Fig. 5.7 MRI scan of the head in the sagittal plane.
(Courtesy of Professor Alan Jackson, Department of Neuroradiology, University of Manchester, United Kingdom.)
Fig. 5.8 A, Sagittal hemisection of the brain showing the third and fourth ventricles. Pia mater, red; ependyma, blue. B, Sagittal hemisection through the brain.
(Hemisection by E. L. Rees; photograph by Kevin Fitzpatrick on behalf of GKT School of Medicine, London.)
Anteriorly, the third ventricle extends to the lamina terminalis (see Fig. 5.8). This thin structure stretches from the optic chiasma to the rostrum of the corpus callosum and represents the rostral boundary of the embryonic neural tube. The lamina terminalis forms the roof of the small virtual cavity lying immediately below the ventricle, called the cistern of the lamina terminalis. This is important because it contains the anterior communicating artery, and aneurysm formation at this site may cause intraventricular haemorrhage through the thin membrane of the lamina terminalis. Above this, the anterior wall is formed by the diverging columns of the fornices and the transversely oriented anterior commissure, which crosses the midline. The anterior and posterior commissures are important neuroradiological landmarks. Before the introduction of modern imaging techniques, the anterior and posterior commissures could be identified by ventriculography. This led to their use as markers of the baseline for stereotactic surgical procedures. This convention is now universal, and the positions of the anterior and posterior commissures are the basic reference points for most surgical atlases of brain anatomy. The narrow interventricular foramen is located immediately posterior to the column of the fornix and separates the fornix from the anterior nucleus of the thalamus.
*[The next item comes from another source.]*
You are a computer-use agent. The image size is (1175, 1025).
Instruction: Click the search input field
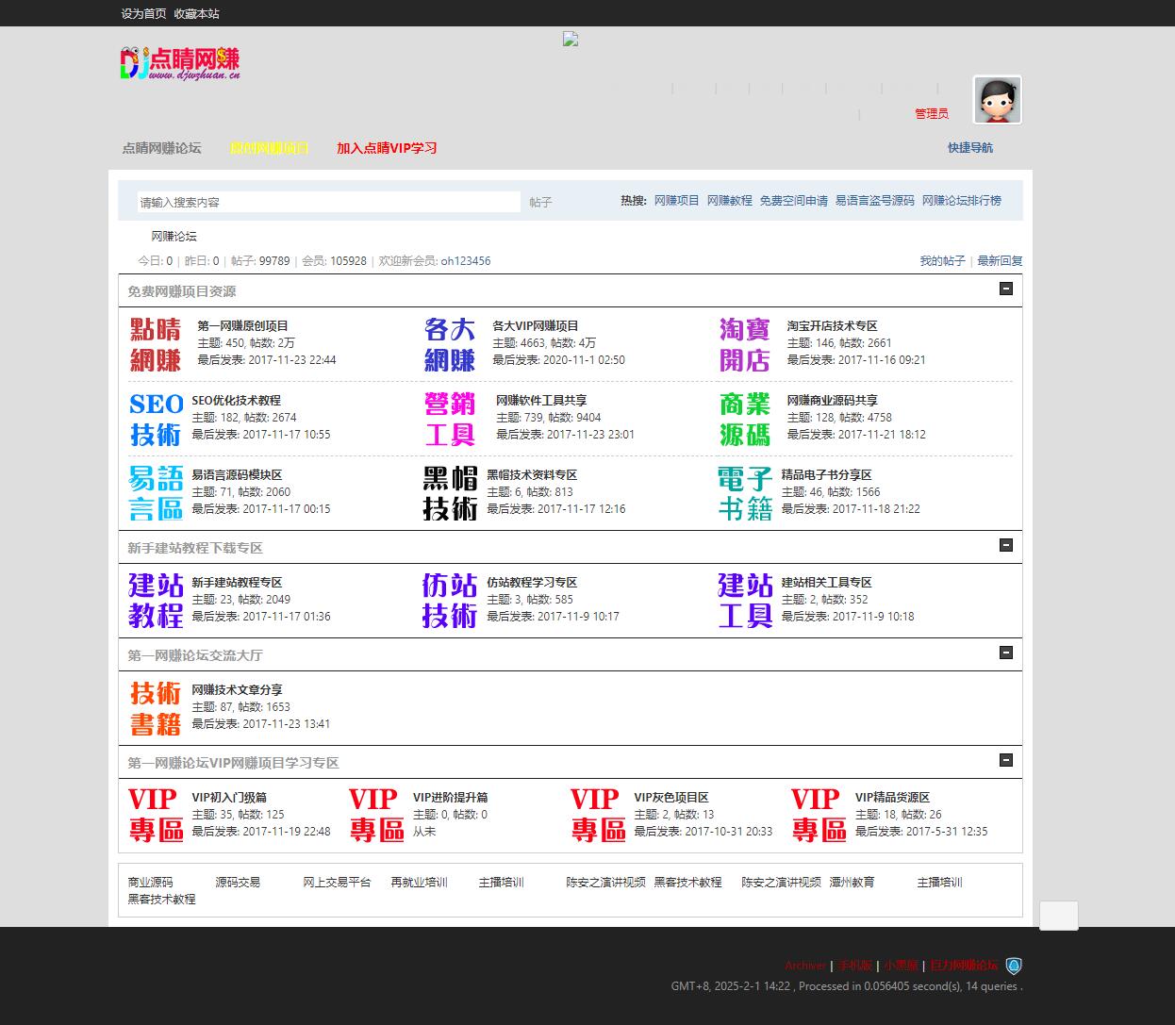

The roof of the third ventricle is a thin ependymal layer that extends from its lateral walls to the choroid plexus, which spans the choroid fissure (see Fig. 5.6). Above this is the body of the fornix. The posterior boundary of the ventricle is marked by a suprapineal recess above the pineal gland, by a pineal (epiphyseal) recess that extends into the pineal stalk and by the posterior commissure. Below the commissure, the ventricle is continuous with the cerebral aqueduct of the midbrain.
Cerebral Aqueduct
The cerebral aqueduct is a small tube, roughly circular in transverse section and approximately 2 mm in diameter. It extends throughout the dorsal quarter of the midbrain in the midline and is surrounded by the central, periaqueductal grey matter (see Fig. 5.8). Rostrally, it commences immediately behind and below the posterior commissure, where it is continuous with the caudal aspect of the third ventricle. Caudally, it is continuous with the lumen of the fourth ventricle at the junction of the midbrain and pons. The superior and inferior colliculi are dorsal to the aqueduct, and the midbrain tegmentum is ventral.
CASE 1 AQUEDUCTAL STENOSIS
Imaging demonstrates symmetric enlargement of the lateral and third ventricles (Fig. 5.9). The aqueduct is not visualized, and the fourth ventricle and cisterna magna are normal. A diagnosis of aqueductal stenosis is made, and ventricular shunting results in remarkable clinical improvement.